Description of the task: Find every line in the records below that holds the word "will" and copy it.

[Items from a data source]
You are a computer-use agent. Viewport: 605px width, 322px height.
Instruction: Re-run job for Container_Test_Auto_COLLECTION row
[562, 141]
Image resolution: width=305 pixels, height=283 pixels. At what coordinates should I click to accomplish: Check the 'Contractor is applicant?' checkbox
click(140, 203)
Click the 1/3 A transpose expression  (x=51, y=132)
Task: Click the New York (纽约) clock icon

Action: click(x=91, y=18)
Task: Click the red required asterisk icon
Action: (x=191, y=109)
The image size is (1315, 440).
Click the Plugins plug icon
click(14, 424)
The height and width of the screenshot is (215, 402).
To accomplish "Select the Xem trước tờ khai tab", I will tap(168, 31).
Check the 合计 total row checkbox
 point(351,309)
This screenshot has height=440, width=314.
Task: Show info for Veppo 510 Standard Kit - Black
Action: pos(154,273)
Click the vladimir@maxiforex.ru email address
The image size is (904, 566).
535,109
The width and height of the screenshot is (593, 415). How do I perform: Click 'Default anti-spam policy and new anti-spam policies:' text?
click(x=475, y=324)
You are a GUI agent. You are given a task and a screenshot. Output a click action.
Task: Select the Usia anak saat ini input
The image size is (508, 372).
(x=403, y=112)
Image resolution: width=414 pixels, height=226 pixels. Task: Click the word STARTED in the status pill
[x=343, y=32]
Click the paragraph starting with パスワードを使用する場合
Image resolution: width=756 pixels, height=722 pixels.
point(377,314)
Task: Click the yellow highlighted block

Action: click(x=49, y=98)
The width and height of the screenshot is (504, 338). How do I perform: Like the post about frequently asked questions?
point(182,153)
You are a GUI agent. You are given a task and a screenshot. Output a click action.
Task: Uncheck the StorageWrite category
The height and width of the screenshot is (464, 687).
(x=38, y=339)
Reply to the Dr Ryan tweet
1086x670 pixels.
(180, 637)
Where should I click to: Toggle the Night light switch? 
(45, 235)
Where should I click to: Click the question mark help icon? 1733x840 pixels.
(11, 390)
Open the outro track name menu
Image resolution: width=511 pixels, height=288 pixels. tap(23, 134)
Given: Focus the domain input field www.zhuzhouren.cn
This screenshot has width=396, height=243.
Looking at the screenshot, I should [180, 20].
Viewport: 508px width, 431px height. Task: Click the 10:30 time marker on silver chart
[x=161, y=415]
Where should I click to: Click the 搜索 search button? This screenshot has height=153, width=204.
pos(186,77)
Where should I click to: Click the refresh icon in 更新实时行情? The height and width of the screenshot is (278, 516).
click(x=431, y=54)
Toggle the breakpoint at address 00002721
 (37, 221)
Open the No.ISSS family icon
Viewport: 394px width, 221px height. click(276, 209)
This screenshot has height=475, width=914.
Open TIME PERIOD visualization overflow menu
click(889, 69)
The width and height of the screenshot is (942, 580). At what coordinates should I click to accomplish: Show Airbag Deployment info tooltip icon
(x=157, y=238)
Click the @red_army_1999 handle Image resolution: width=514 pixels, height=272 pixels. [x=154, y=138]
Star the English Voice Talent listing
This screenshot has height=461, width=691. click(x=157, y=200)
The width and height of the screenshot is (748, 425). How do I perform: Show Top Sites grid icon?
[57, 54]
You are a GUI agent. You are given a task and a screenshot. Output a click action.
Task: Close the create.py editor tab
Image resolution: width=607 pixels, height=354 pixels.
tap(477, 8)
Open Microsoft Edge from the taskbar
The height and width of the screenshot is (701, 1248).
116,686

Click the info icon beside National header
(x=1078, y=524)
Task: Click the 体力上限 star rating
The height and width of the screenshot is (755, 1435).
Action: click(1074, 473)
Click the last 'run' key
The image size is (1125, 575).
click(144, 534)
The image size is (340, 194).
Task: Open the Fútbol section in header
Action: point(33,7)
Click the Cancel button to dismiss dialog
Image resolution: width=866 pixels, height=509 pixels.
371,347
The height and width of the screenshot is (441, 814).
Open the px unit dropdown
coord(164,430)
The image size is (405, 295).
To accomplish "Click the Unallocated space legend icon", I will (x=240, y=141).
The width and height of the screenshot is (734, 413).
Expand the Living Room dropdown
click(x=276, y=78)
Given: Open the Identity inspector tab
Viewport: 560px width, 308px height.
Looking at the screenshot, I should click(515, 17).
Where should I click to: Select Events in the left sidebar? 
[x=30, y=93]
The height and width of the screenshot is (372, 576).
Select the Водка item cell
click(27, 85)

Solved exercise:
To accomplish "Select the Xem trước tờ khai tab", I will tap(168, 31).
To accomplish "Click the Unallocated space legend icon", I will (x=240, y=141).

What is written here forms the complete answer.